# How to Run Inference on YOLOv7 with Native Pytorch and OpenVINO™ Torch-ORT

This tutorial is based on the [YOLOv7 repository](https://github.com/WongKinYiu/yolov7) by WongKinYiu. This notebook shows evaluation on **your own custom objects**. Many thanks to WongKinYiu and AlexeyAB for putting this repository together. 

### **Accompanying Blog Post**

We recommend that you follow along in this notebook while reading the blog post: [Accelerate PyTorch Models via OpenVINO™ Integration with Torch-ORT](https://blog.roboflow.com/accelerate-pytorch-openvino-torch-ort/)
<br>



### **Custom Dataset**

Follow [the getting started guide here](https://docs.roboflow.com/quick-start) to create and prepare your own custom dataset.


If you already have your own images (and, optionally, annotations), you can convert your dataset using [Roboflow](https://roboflow.com), a set of tools developers use to build better computer vision models quickly and accurately. 100k+ developers use roboflow for (automatic) annotation, converting dataset formats (like to YOLOv7), training, deploying, and improving their datasets/models.
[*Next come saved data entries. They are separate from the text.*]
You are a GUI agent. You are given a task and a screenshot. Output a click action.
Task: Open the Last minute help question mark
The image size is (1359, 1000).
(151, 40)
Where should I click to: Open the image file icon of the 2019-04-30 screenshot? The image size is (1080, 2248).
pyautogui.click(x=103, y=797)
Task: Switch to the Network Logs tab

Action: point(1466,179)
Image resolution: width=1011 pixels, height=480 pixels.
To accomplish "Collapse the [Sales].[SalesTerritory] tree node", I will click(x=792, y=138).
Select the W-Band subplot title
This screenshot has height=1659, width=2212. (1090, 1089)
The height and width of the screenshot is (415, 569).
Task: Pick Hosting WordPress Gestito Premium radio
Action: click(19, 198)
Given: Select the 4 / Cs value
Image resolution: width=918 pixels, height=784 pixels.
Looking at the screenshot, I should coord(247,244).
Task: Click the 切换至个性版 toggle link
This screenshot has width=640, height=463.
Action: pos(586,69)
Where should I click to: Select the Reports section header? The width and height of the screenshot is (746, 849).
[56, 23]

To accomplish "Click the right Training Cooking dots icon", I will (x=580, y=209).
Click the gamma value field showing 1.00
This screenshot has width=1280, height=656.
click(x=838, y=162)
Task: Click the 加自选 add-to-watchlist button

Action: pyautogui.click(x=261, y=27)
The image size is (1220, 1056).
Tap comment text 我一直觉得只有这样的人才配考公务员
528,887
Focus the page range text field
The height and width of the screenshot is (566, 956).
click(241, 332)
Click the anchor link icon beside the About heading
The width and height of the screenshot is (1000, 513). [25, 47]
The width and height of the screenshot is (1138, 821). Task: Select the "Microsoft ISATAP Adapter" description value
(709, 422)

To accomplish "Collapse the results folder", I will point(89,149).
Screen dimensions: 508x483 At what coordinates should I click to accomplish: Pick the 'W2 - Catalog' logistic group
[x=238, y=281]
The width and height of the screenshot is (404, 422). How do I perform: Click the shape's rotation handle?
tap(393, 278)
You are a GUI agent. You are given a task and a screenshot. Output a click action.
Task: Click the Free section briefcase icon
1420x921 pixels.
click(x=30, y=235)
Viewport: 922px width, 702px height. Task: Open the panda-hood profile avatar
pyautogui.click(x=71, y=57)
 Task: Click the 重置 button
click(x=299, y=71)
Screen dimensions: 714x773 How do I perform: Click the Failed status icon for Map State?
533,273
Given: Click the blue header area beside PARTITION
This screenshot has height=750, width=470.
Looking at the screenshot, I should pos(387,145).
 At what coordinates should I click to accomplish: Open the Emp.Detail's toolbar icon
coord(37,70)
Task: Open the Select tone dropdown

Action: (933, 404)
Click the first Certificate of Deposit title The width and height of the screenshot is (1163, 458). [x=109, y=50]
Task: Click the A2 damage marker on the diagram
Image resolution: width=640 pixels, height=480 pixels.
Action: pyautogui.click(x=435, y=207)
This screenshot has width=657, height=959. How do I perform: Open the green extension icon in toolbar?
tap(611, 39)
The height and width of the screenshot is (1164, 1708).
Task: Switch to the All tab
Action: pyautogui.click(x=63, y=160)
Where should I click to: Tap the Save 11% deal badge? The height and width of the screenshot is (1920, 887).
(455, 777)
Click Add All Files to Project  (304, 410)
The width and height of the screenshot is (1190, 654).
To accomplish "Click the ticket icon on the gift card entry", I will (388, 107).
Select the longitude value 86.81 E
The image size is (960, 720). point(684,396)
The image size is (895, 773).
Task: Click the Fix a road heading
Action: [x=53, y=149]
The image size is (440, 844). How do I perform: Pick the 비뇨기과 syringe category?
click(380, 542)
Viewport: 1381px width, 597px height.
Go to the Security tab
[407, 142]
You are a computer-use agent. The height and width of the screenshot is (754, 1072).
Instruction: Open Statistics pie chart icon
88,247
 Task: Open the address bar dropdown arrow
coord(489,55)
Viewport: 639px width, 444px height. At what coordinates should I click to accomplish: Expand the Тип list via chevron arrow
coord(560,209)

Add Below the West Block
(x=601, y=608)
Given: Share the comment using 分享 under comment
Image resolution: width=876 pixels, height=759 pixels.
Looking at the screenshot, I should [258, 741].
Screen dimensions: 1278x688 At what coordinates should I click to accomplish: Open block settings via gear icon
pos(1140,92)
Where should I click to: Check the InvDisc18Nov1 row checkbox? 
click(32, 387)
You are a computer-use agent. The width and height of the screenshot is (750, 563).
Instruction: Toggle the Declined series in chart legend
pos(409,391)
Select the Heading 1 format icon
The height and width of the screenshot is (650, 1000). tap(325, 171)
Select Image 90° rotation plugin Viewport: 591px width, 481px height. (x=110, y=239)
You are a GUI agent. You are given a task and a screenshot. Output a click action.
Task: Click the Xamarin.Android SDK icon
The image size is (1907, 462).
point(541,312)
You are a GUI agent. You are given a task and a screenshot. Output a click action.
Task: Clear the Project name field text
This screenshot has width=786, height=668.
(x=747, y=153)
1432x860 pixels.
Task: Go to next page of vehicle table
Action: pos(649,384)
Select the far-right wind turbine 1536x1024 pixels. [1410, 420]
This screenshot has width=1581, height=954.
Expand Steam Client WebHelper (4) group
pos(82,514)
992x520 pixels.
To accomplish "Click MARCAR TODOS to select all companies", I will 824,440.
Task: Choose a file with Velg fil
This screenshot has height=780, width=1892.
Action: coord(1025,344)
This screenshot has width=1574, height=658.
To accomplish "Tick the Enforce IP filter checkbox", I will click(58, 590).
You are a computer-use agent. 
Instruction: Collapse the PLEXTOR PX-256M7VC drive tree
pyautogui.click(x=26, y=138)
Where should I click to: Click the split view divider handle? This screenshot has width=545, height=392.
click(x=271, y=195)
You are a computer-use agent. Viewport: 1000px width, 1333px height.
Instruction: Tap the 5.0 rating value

### **Steps Covered in this Tutorial**

To run the inference on a test image we take the following steps:

* Evaluate YOLOv7 performance with Native Pytorch
* Evaluate YOLOv7 performance with OpenVINO™ integration with Torch-ORT

OPTIONAL:
* Reparameterize for Inference 
* Deployment
* Active Learning

#Install Dependencies

_(Remember to choose None in Runtime if not already selected. Runtime --> Change Runtime Type --> Hardware accelerator --> None)_

Reminder, uploaded files will get deleted when this runtime is recycled.

In [None]:
# Download YOLOv7 repository from Roboflow-ai and install requirements
!git clone https://github.com/roboflow-ai/yolov7.git
%cd yolov7
!pip install -r requirements.txt

Cloning into 'yolov7'...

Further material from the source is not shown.